What is the most disabling of the primary headache disorders?
Cluster headaches.
What are the types of cluster headache?
Episodic: 2 or more cluster periods lasting 7 days to 1 year (usually 2-3 weeks) separated by pain free periods lasting one or more months.
Chronic: attack occurring for one or more years without remission or with remission lasting less than one month.
What are the triggers of cluster headaches?
Remember CHOCOLATE: • C hocolate • H angovers • O rgasms • C heese • O ral contraceptives • L ie-ins • A lcohol • T umult (loud noise) • E xercise.
What is the diagnostic criteria for cluster headache?
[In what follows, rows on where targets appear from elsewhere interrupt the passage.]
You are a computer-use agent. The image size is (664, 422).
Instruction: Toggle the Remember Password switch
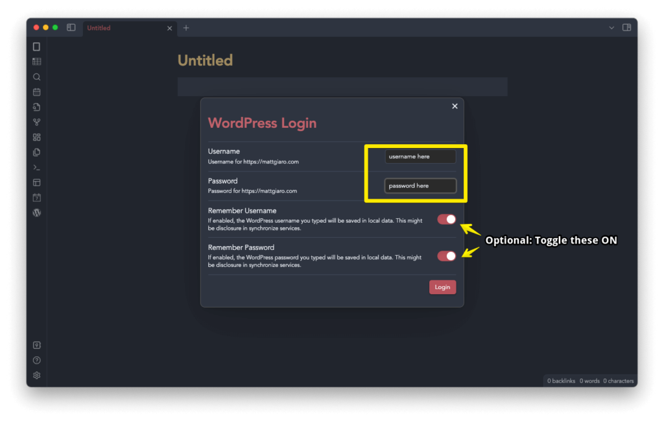point(446,256)
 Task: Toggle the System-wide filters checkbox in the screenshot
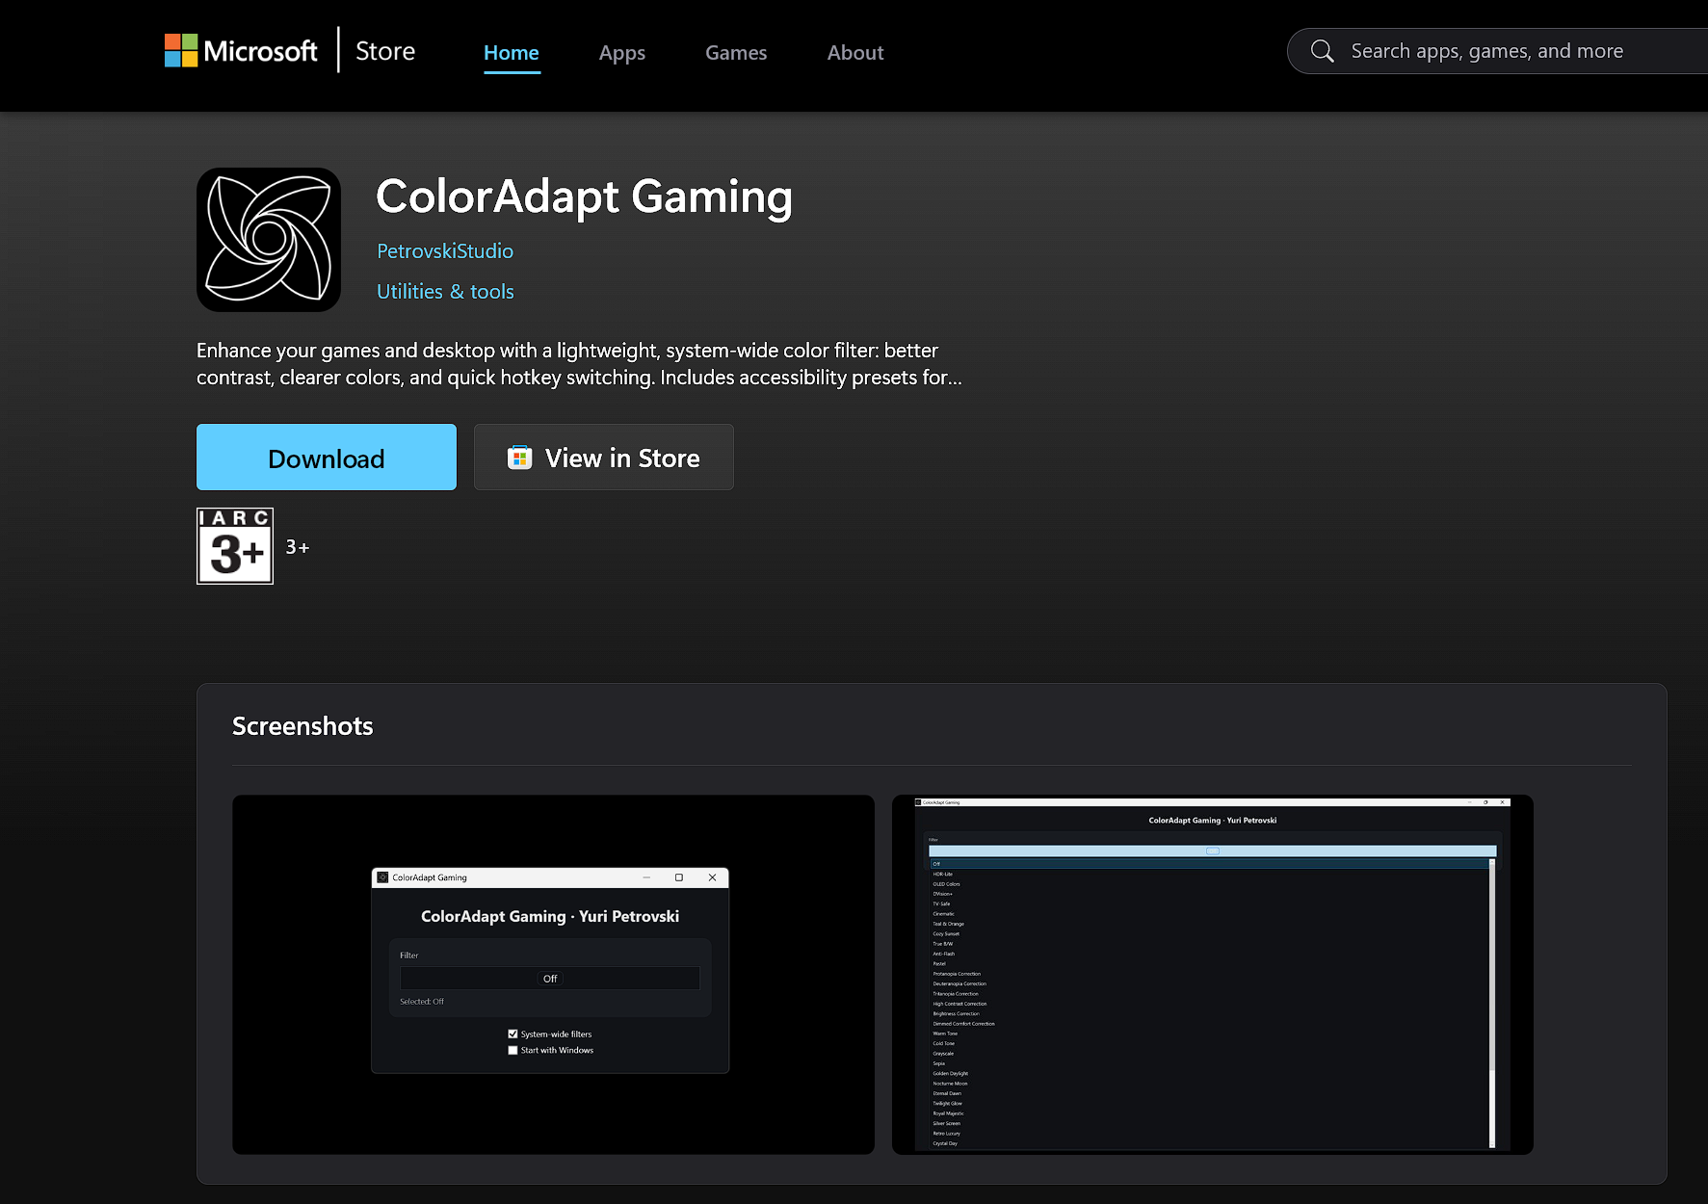click(513, 1034)
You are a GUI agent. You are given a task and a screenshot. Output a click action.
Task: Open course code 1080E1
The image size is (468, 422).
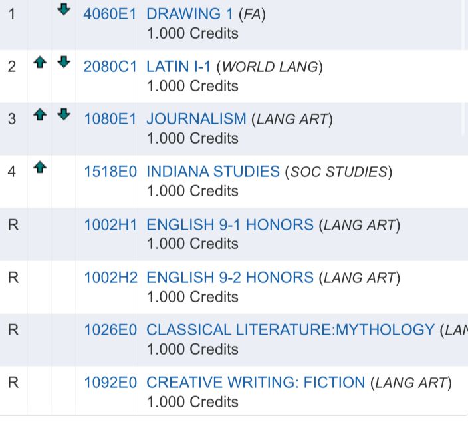(110, 119)
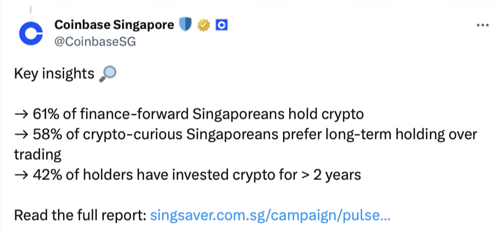Image resolution: width=503 pixels, height=234 pixels.
Task: Click the arrow before 58%
Action: pyautogui.click(x=21, y=135)
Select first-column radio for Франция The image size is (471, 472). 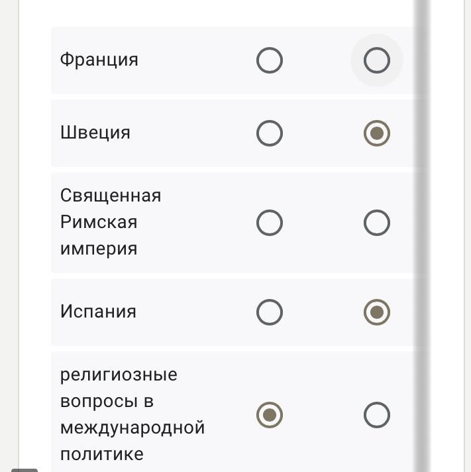pyautogui.click(x=269, y=60)
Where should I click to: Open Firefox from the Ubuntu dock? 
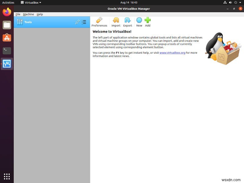[x=6, y=12]
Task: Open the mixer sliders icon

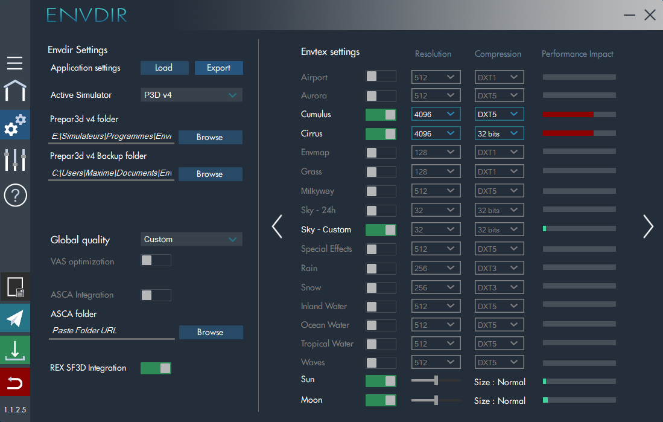Action: [x=14, y=159]
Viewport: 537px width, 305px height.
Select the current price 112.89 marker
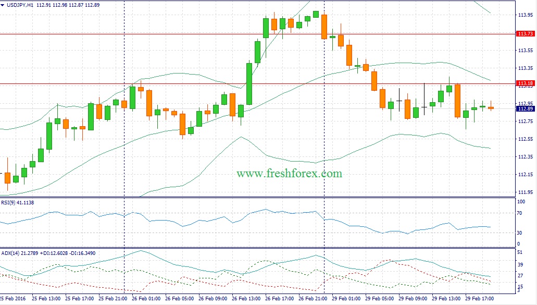pos(524,109)
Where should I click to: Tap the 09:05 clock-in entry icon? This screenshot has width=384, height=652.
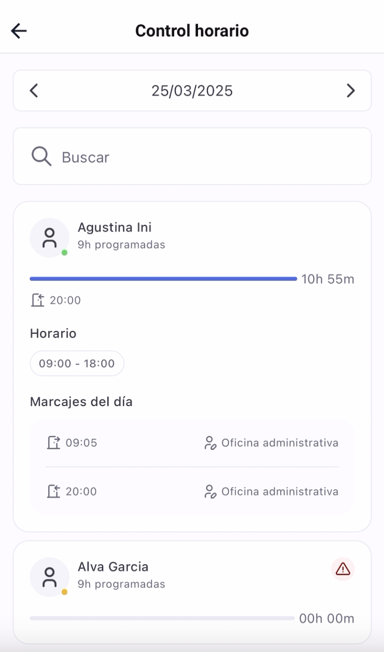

A. At least 5 headache attacks fulfilling B-D
B. Severe or very severe unilateral orbital, supraorbital and/or temporal pain lasting 15-180 minutes if untreated and rises to crescendo
C. Headache is accompanied by ipsilateral cranial autonomic features and/or sense of restlessness or agitation
D. Attacks have a frequency from 1 every other day to 8 per day.
What are the symptoms of a cluster headache?
Rapid onset of excruciating pain around one eye that may become watery and bloodshot. Deemed to have a boring/hot poker characteristic.
Associated with ipsilateral eye lacrimation and redness, facial flushing, rhinorrhoea (blocked nose), miosis (excessive pupil constriction) and/or ptosis (drooping or falling of upper eyelid).
Usually occur in the middle of the night or morning hours. Occurs once or twice a day, usually at the same time.
Pain raises to a crescendo over a few minutes and lasts for 15-180 minutes (average 30-100).